» **Dataset content**:
------------------------------

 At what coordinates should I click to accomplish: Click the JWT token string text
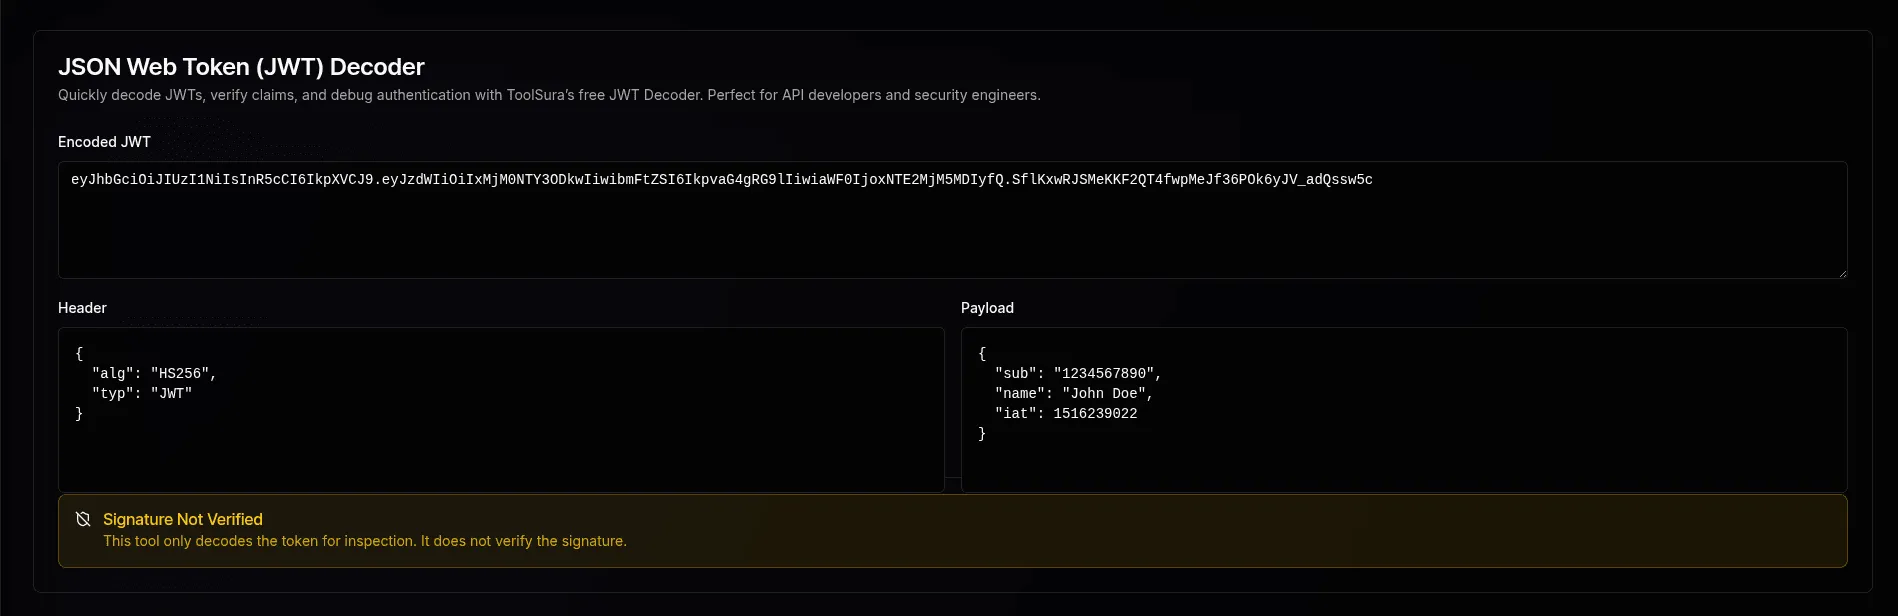point(720,180)
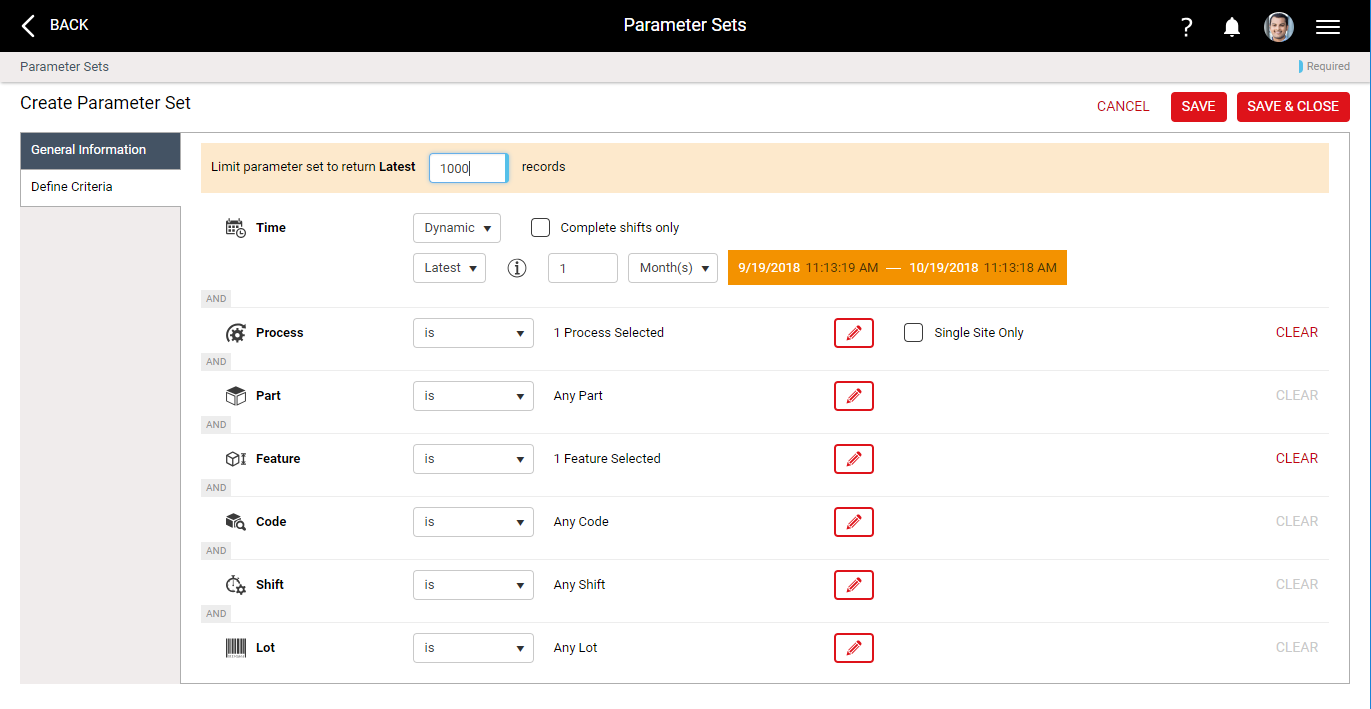Click SAVE & CLOSE
The width and height of the screenshot is (1371, 709).
1293,106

------------------------------

» **Work instruction**: Although the records contain pictures, only their text should be repeated, exactly as it appears.

» **Solution to the problem**:
 At what coordinates should I click to accomplish: Click the JWT token string text
point(720,180)
Click SAVE & CLOSE
The width and height of the screenshot is (1371, 709).
1293,106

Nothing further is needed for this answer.